Noting that biometric identifiers are biologically unique and permanent (unlike, for example, passwords) and thus irreparably problematic if compromised, IBIPA regulates the collection, retention, disclosure, and destruction of biometric identifiers and biometric information.
Under the statute, “biometric identifiers” are retina or iris scans, fingerprints, voiceprints, and hand or face geometry scans. Some exceptions, such as writing samples, written signatures, and physical descriptions, are specifically listed. The second category of regulated data, “biometric information,” broadly includes any information “based on an individual’s biometric identifier used to identify an individual.” Companies, therefore, can’t evade the purview of the law by converting a biometric identifier into a new identifier—say, a unique number.

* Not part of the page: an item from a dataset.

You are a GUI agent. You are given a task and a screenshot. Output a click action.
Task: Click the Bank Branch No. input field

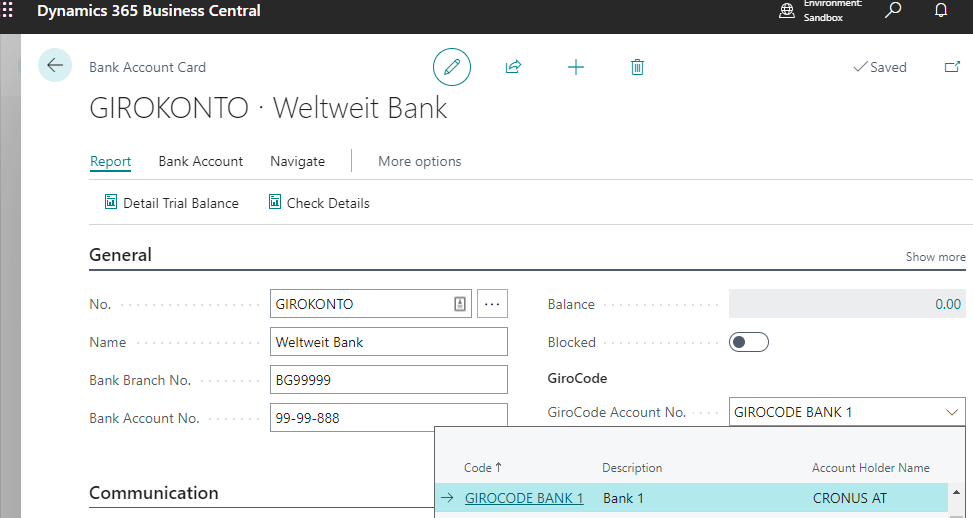point(388,380)
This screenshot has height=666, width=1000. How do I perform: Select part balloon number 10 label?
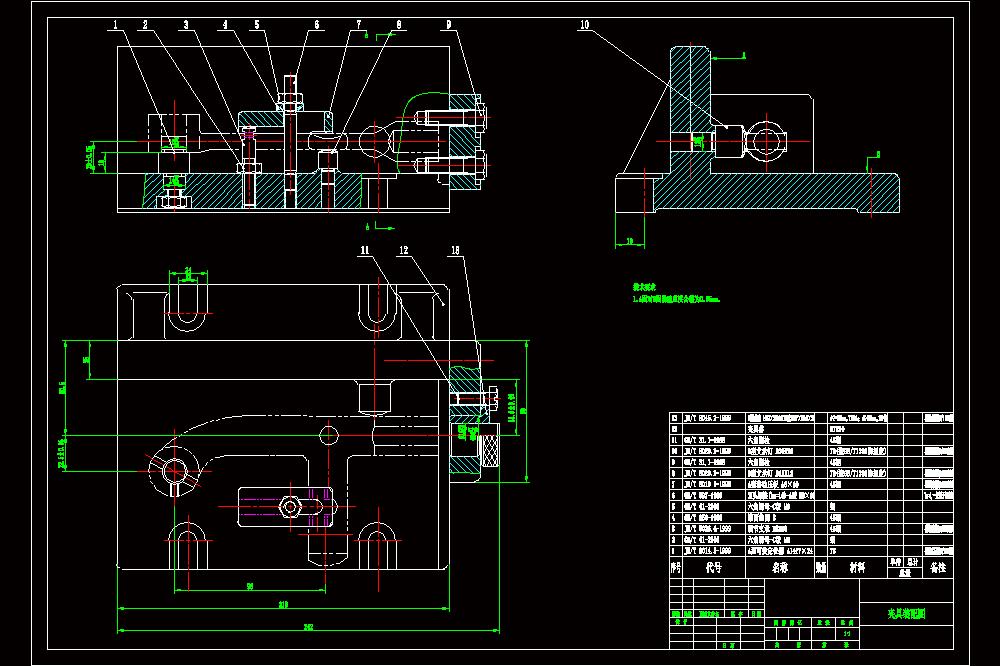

Under IBIPA, private entities in possession of biometric identifiers or biometric information must
- establish, follow, and make available a written policy regarding the retention and destruction of such data;
- provide written notice regarding the collection of such data, including the purpose and duration of such collection;
- obtain a written release from the data subject;
- not sell or profit from such data;
- not disclose such data (with some limited exceptions); and
- use reasonable care, at least equivalent to such entity’s practices regarding other confidential and sensitive information, to protect such data.
IBIPA includes an express private right of action that entitles a prevailing party to attorney fees and the greater of actual damages or liquidated damages, which are $1,000 per negligent violation or $5,000 per intentional or reckless violation. In employer or consumer settings, aggregate damages could soar. This private right of action, though, is limited to a person “aggrieved” by an IBIPA violation. The court in Rosenbach v. Six Flags Entertainment Corp. & Great America LLC found this qualifier to be determinative.
The plaintiff in Rosenbach argued that an amusement park had collected a fingerprint, for season pass entry purposes, without properly obtaining written consent or disclosing a biometric plan. But the plaintiff did not allege any actual injury arising from the amusement park’s conduct. Because IBIPA does not define “aggrieved,” the court turned to statutory interpretation principles. Reasoning that the Illinois legislature included the word “aggrieved” to limit the scope of actionable claims, and reluctant to render the term superfluous, the court held that a person must allege “some injury or adverse effect” (emphasis in original) to qualify as an aggrieved person under IBIPA.
Although private IBIPA claims must satisfy some minimum threshold of harm, risks remain for companies that collect and use biometric data. Rosenbach raises issues similar to those analyzed by the US Supreme Court in Spokeo, where the standing question has yet to be settled. The necessary concrete harm to a personal, privacy, pecuniary, or property right could be relatively minimal, given the stated intent of IBIPA based on the unique and permanent nature of biometrics. Anxiety or increased risk suffered by an individual might even suffice. Illinois requires a plaintiff to put his or her finger on some actual harm, but the wound might not need to be deep—or even tangible.